What you need to do: Reproduce only the stretch of entries below that begins at the first line and ends at the line holding "Task: Click the red".

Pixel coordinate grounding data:
____

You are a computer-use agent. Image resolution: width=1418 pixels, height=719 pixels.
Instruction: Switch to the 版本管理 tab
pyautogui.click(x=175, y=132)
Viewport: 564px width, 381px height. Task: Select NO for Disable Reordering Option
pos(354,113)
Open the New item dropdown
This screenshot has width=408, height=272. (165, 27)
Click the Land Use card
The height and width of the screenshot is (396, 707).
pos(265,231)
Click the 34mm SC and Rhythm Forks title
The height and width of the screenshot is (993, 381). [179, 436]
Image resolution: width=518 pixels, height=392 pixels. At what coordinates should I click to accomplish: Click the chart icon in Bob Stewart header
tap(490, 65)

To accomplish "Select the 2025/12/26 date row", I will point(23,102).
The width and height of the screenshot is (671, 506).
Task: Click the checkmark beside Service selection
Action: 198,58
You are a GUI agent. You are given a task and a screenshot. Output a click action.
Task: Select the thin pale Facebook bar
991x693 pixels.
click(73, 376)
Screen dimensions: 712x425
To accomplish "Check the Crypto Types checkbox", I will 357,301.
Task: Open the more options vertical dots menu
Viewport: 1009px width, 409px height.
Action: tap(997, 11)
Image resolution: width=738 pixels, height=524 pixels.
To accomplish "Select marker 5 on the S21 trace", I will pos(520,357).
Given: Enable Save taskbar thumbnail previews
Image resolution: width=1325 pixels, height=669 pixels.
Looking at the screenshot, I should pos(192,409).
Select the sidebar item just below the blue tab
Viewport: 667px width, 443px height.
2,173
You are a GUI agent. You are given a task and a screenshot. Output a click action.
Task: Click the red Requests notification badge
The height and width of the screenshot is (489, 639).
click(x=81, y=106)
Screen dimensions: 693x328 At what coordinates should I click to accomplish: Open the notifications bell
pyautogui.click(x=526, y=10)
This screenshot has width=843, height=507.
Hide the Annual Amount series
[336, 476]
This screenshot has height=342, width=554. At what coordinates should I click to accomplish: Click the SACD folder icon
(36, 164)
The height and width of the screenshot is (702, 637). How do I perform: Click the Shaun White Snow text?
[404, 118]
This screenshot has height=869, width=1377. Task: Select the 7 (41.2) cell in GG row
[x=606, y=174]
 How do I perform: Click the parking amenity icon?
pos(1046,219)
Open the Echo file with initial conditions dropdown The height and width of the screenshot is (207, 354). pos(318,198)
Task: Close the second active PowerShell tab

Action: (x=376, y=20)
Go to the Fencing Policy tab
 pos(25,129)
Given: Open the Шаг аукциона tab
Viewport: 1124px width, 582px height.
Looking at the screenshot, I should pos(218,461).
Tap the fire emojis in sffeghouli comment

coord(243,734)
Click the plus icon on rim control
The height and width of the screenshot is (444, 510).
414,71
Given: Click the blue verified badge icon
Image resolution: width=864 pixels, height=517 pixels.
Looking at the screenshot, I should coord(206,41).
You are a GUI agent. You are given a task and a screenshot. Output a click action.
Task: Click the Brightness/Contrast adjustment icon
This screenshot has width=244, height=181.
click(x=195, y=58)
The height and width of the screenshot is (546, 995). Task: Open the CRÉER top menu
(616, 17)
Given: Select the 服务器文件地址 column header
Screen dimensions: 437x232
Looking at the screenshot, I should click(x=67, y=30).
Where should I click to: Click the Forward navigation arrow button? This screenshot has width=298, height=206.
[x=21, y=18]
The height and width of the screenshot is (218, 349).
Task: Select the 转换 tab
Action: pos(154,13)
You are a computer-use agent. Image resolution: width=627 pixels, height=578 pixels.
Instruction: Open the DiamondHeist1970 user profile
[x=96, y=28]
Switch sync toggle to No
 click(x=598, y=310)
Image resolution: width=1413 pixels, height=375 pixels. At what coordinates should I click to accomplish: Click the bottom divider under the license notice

____

Answer box:
You are a computer-use agent. Image resolution: width=1418 pixels, height=719 pixels.
Instruction: Switch to the 版本管理 tab
pyautogui.click(x=175, y=132)
Viewport: 564px width, 381px height. Task: Select NO for Disable Reordering Option
pos(354,113)
Open the New item dropdown
This screenshot has width=408, height=272. (165, 27)
Click the Land Use card
The height and width of the screenshot is (396, 707).
pos(265,231)
Click the 34mm SC and Rhythm Forks title
The height and width of the screenshot is (993, 381). [179, 436]
Image resolution: width=518 pixels, height=392 pixels. At what coordinates should I click to accomplish: Click the chart icon in Bob Stewart header
tap(490, 65)

To accomplish "Select the 2025/12/26 date row", I will point(23,102).
The width and height of the screenshot is (671, 506).
Task: Click the checkmark beside Service selection
Action: 198,58
You are a GUI agent. You are given a task and a screenshot. Output a click action.
Task: Select the thin pale Facebook bar
991x693 pixels.
click(73, 376)
Screen dimensions: 712x425
To accomplish "Check the Crypto Types checkbox", I will 357,301.
Task: Open the more options vertical dots menu
Viewport: 1009px width, 409px height.
Action: tap(997, 11)
Image resolution: width=738 pixels, height=524 pixels.
To accomplish "Select marker 5 on the S21 trace", I will pos(520,357).
Given: Enable Save taskbar thumbnail previews
Image resolution: width=1325 pixels, height=669 pixels.
Looking at the screenshot, I should pos(192,409).
Select the sidebar item just below the blue tab
Viewport: 667px width, 443px height.
2,173
You are a GUI agent. You are given a task and a screenshot. Output a click action.
Task: Click the red Requests notification badge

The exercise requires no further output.